By: Randy Littleson
I came across an interesting article in the last week (Cisco: 50 billion things on the Internet by 2020) that highlighted a debate between Cisco and IBM in terms of how many intelligent, connected devices were going to be connected to the Internet in the next few years. At the low-end, Cisco was projecting 50 billion devices (this is the low-end!). At the high-end, IBM is projecting 1 trillion connected devices by 2015 (the article also states that Cisco's CTO predicted 1 trillion devices by 2013 – contradicting other Cisco estimates). That's 2015 – as in 4 years!
The article goes on to say that the number of connected devices already exceeds the number of people on earth. So, it's clearly more than just a fad.

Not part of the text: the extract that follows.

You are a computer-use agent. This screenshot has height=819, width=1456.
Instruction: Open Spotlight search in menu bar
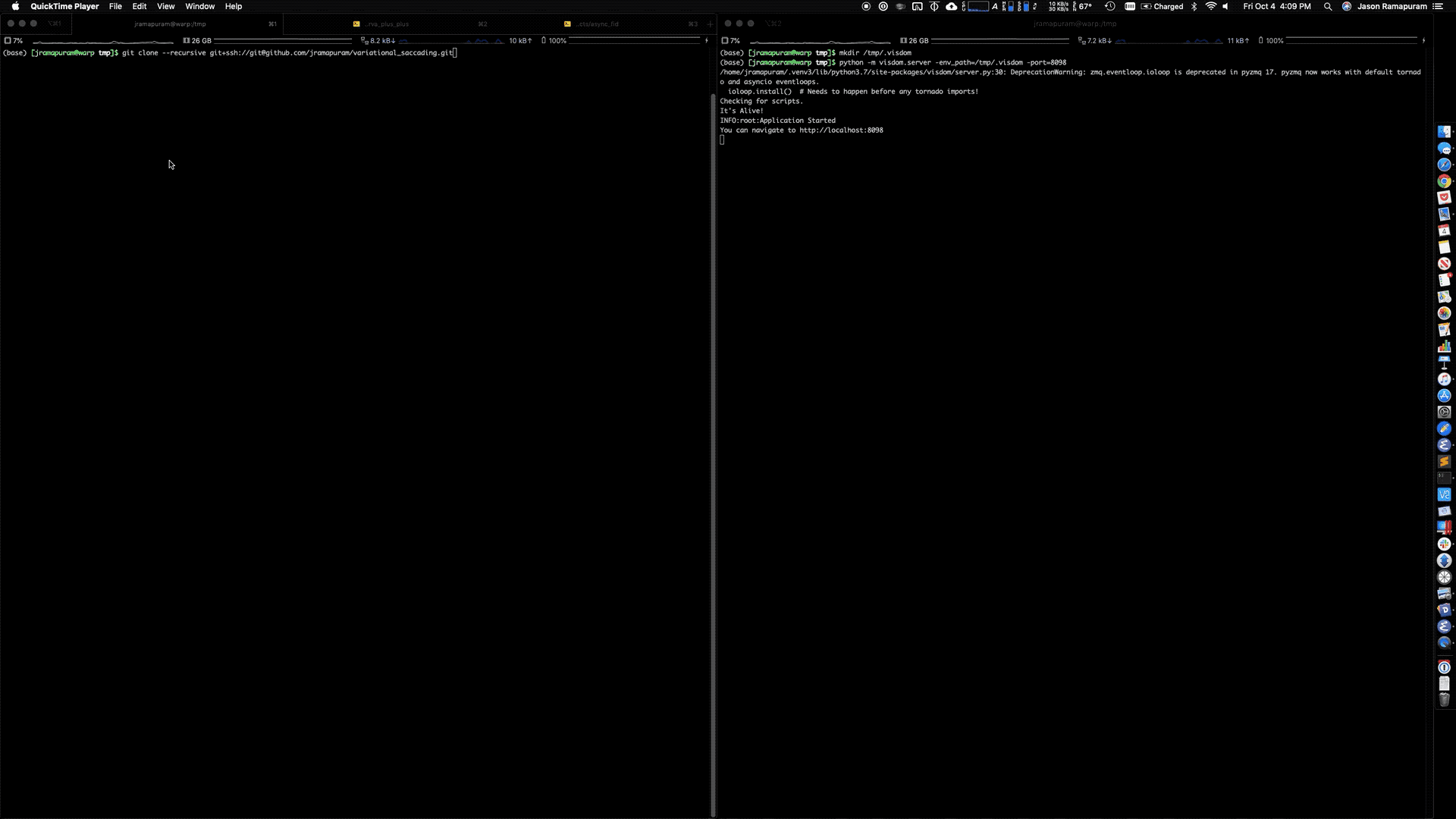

While the business and personal applications and uses of these intelligent devices vary greatly, there are some commonalities in terms of the enablers for this to happen. Probably the biggest is software. Increasingly, intelligent devices are driven by multifaceted software. Embedded software and machine to machine (M2M) software are used to power, monitor, manage and administer these devices and applications within these intelligent devices to help deliver the myriad of uses and capabilities for businesses and consumers alike.
There's an entire infrastructure supporting this rapid growth in connected devices. All of this software must be delivered to and updated on these devices. The producers of this software want to protect and monetize the software they put inside these intelligent devices and there's an entire back-office to manage software entitlements and subscriptions, activate software licenses and much more.
If you manufacture any type of physical device today, you need to be thinking about the competitive value you can deliver your customers by making your device an intelligent, connected device with machine to machine management capabilities or risk that the other 1 quadrillion connected devices might just deliver your customers something you don't.